Unfortunately, my wife was in Japan when global travel came to an abrupt halt and has not been able to enjoy the extra time with the kids. I feel badly about this because I know she would make the most of this time with the kids. We both knew that they were growing up and would be moving out and being independent people much sooner than either of us were prepared for. I think she felt this deeply. She withdrew from the external labour force when our first child was born and stayed home to be part of that unacknowledged labour force that is so vital for everything else. She cared for our children full time until our second child was entering reception at the age of 4. She then took on part time work that could be fitted around the kids school schedules. Over the years she has gradually increased the working time outside the home, but has always prioritised the kids. Two years ago, she resumed her graduate studies and began her PhD research at the University of Newcastle. She had just left to carry out the fieldwork phase of the doctoral research a few weeks before lockdowns started happening. We had planned things very carefully. The kids and I were to go to Japan and she would come back to the UK at regular intervals so that we would never be apart for more than 5 weeks at a time at the most. That plan has been replaced by an indeterminate period of unexpected, and unwelcome, separation.

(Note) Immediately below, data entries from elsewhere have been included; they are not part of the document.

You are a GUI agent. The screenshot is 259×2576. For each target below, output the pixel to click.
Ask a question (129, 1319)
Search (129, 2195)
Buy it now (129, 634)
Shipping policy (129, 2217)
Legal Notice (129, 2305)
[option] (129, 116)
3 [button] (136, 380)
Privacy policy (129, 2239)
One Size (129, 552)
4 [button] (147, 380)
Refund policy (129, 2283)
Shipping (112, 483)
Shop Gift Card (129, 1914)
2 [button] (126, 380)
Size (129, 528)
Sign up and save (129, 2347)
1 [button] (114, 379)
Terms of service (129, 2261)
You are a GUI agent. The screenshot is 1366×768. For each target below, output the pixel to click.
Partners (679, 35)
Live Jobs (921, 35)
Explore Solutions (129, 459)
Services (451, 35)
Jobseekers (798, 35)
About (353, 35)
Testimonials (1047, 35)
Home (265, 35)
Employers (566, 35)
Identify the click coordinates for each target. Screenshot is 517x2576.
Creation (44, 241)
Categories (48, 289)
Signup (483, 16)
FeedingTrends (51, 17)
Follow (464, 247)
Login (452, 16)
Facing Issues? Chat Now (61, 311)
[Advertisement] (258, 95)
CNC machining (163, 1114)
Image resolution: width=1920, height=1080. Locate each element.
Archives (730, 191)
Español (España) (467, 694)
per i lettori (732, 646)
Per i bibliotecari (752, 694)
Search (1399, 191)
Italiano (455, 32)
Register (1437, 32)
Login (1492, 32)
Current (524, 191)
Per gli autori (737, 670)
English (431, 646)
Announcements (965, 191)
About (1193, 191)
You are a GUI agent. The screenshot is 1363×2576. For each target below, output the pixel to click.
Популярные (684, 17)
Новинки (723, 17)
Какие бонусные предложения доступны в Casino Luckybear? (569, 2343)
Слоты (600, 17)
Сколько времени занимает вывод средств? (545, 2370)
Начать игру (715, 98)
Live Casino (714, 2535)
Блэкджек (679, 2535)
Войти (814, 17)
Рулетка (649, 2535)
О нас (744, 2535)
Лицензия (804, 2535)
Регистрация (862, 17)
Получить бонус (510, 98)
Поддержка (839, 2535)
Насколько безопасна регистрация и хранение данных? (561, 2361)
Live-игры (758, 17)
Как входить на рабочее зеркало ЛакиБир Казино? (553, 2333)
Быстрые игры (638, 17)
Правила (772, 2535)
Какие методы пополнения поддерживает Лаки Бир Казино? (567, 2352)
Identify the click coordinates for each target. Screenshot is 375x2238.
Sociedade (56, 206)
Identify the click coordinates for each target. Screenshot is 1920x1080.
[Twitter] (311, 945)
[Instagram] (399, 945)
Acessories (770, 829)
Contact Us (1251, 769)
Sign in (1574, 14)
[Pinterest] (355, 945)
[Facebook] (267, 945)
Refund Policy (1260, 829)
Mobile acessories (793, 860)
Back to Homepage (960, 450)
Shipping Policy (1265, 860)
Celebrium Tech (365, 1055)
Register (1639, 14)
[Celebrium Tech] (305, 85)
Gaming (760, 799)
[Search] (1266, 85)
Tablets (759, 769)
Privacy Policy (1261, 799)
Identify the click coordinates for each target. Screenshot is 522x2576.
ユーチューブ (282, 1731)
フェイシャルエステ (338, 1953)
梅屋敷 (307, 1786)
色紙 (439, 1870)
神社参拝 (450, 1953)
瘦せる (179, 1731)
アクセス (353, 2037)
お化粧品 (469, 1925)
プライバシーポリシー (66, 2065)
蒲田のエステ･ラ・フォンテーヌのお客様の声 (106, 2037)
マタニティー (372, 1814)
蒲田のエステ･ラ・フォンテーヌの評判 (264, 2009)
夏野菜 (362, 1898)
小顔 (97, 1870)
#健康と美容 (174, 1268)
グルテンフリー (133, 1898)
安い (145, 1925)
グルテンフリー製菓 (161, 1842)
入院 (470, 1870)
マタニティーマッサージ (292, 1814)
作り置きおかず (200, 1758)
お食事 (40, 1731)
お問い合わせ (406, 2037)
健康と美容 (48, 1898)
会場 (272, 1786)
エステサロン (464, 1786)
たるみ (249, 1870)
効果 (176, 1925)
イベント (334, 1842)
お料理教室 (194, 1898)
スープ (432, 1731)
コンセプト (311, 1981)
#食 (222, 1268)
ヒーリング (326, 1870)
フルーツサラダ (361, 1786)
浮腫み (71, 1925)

Oddly enough, most of the time, working from home and this bizarre form of quasi-isolation, doesn’t impede my life nearly as much as I might have imagined. Don’t get me wrong, I will be extraordinarily pleased when it’s all over, but while it lasts, I will continue to cherish the unanticipated ‘benefits’ of lockdown– cleaner air, very short commute times and, most importantly, precious moments with my kids who are on the cusp of adulthood and greater independence.